I decided to investigate.
Though the Olympics raised awareness to this cause, it was primarily because there were news reports of activists being arrested. I feel nobody got to the core of this issue.
Tibet was a sovereign nation before 1949 when the People’s Republic of China invaded the country. They still occupy the country today.
In “Contemporary Tibet,” Barry Sautman and June Teufel Dreyer said, “The conflict over Tibet has above all been its political status.” Thus meaning, should Tibet be independent or a part of China?
I will leave that for world leaders and more politically savvy people to discuss. What I want to talk about covers basic human rights.
“Both the Tibetan government in exile and the Tibetan Youth Congress have compared China’s actions in Tibet to the Nazi extermination of the Jews,” Sautman and Dreyer said.
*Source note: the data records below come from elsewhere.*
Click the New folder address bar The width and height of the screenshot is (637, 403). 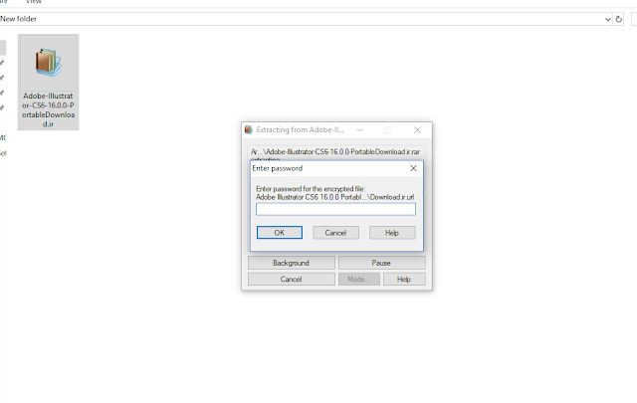[x=301, y=19]
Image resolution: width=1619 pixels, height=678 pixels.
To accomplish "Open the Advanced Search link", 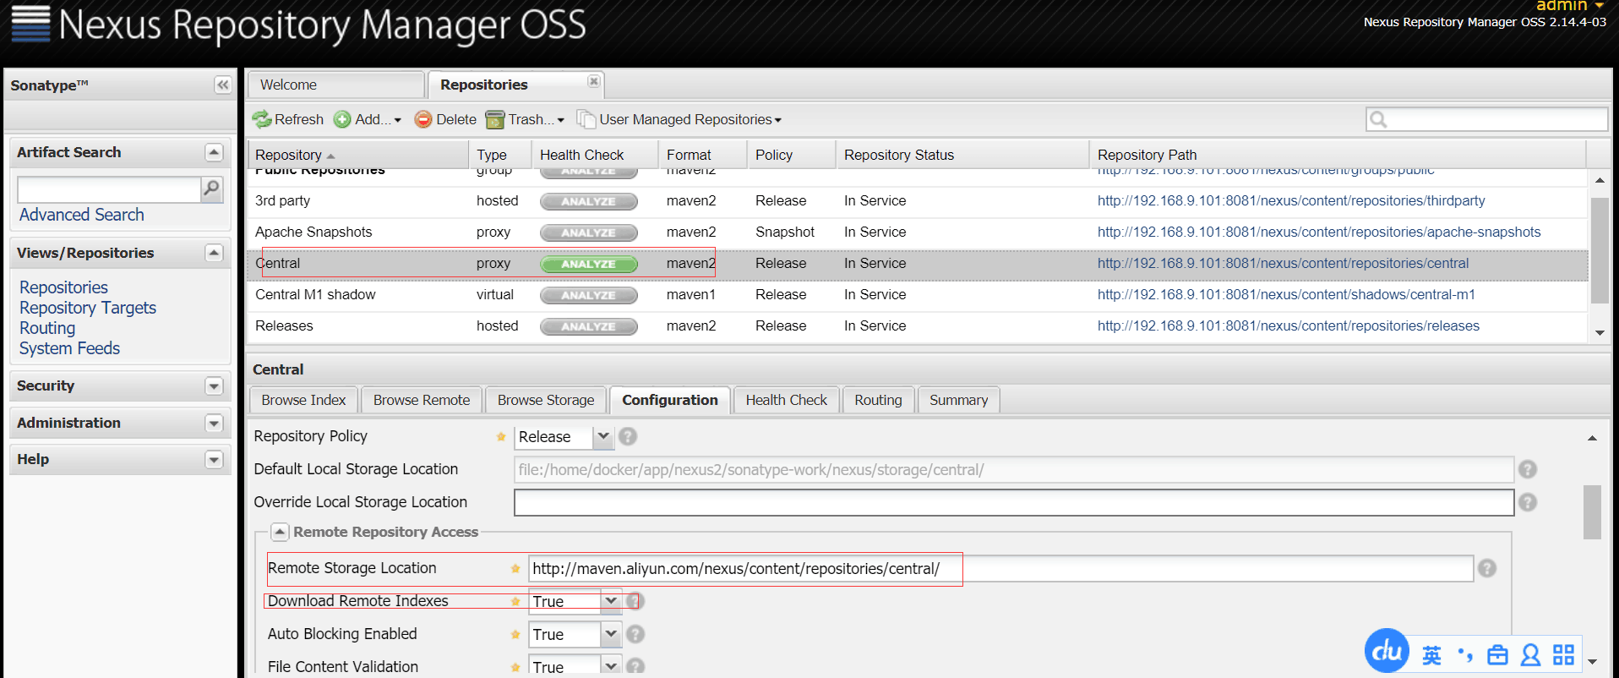I will [x=82, y=215].
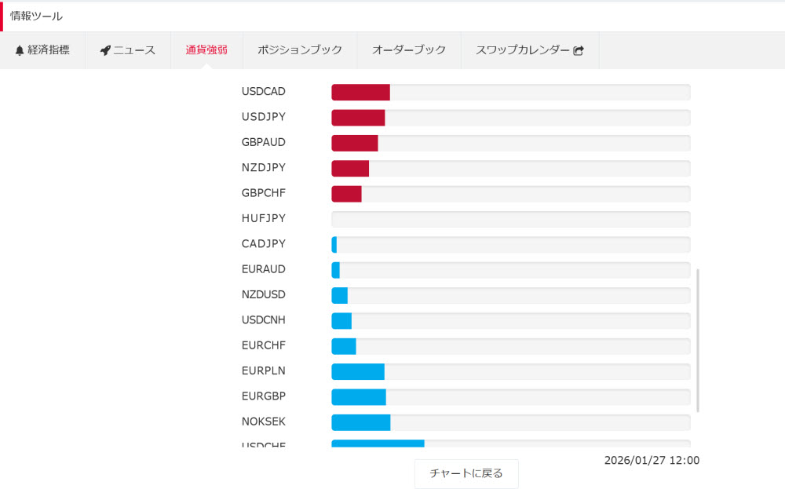Click the blue EURCHF strength bar
785x489 pixels.
(344, 346)
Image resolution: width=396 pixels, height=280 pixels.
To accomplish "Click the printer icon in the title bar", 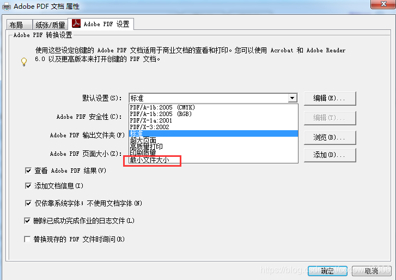I will click(7, 7).
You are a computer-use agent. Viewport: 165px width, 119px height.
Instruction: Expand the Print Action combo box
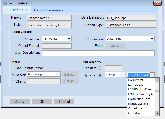152,39
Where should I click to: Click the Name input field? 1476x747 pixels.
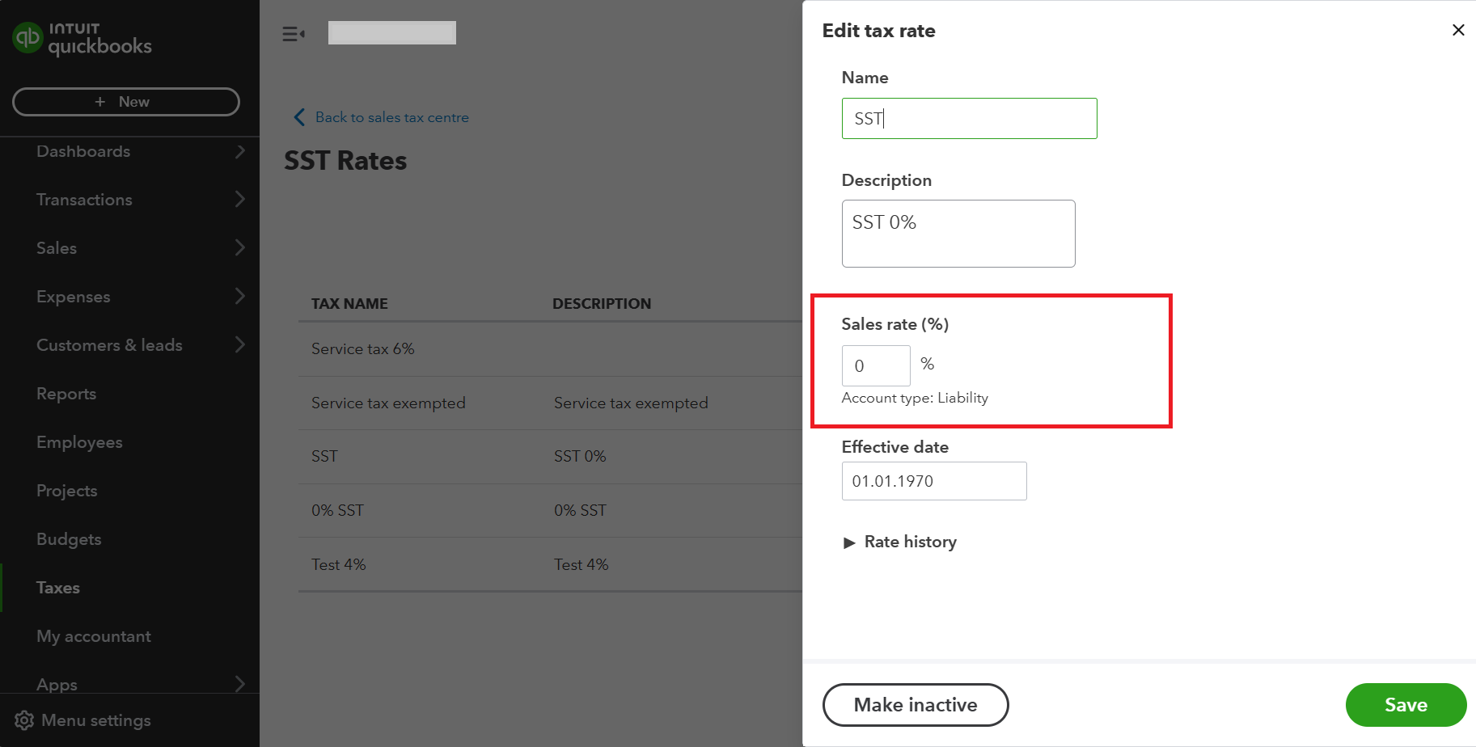coord(969,119)
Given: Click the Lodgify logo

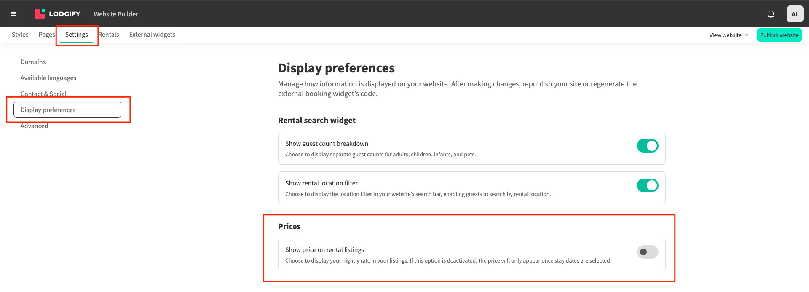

About 1.2 million Tibetans have died from inhumane causes such as war, hunger or imprisonment.
On the International Campaign for Tibet’s Web site, Prisoner Ngawang Sangdrol said, “When they were torturing us it was literally as if they were trying to kill us. Prison guards would hit and beat with all their strength.” Sangdrol was imprisoned for peaceful protests in the early 1990’s. He was lucky enough to be released a few years ago.
Chinese officials repress free speech, as can be seen in Sangdrol’s case. We might find it outrageous, but according to International Campaign for Tibet, “Reasons for arrest can include printing political leaflets, shouting reactionary slogans, encouraging reactionary singing, hoisting or possessing the Tibetan flag, participating in demonstrations and/or showing allegiance to the Dalai Lama.”
If America were to abide by these laws, I would be in jail. Writing this column could get me arrested.
Religion has always been intermixed with politics in Tibet. The two head officials of the government in exile are religious figures, the Dalai Lama and Prime Minister Samdhong Rinpoche. Separating the politics and religion in Tibet would be very hard. But this is what China is attempting. The Chinese Communist Party refuses to let Tibetans have any religious beliefs, let alone conduct religious ceremonies.
With all this repression going on, the Tibetan culture is being lost. This is what Sautman and Dreyer call a “cultural genocide.”
This situation is horrible.
However, we have something Tibetans don’t — a voice.
Advocacy is much simpler than many people think. It doesn’t all involve organizing lavish events and throwing large sums of money to a certain cause. It starts with educating people. There are numerous Web sites with more information, such as http://savetibet.org.
We must be armed with knowledge to make a difference. Ignorance is not always bliss.
It is also possible to send a letter or two — or 12 — to the presidential candidates to let them know Tibet is an important issue. Calling on world leaders like this is important, especially since it is election time.
Let us make a difference for those people we don’t even know. Let us be a voice for those who have none.
But, most of all, let us be good moral people and stand up for what’s right.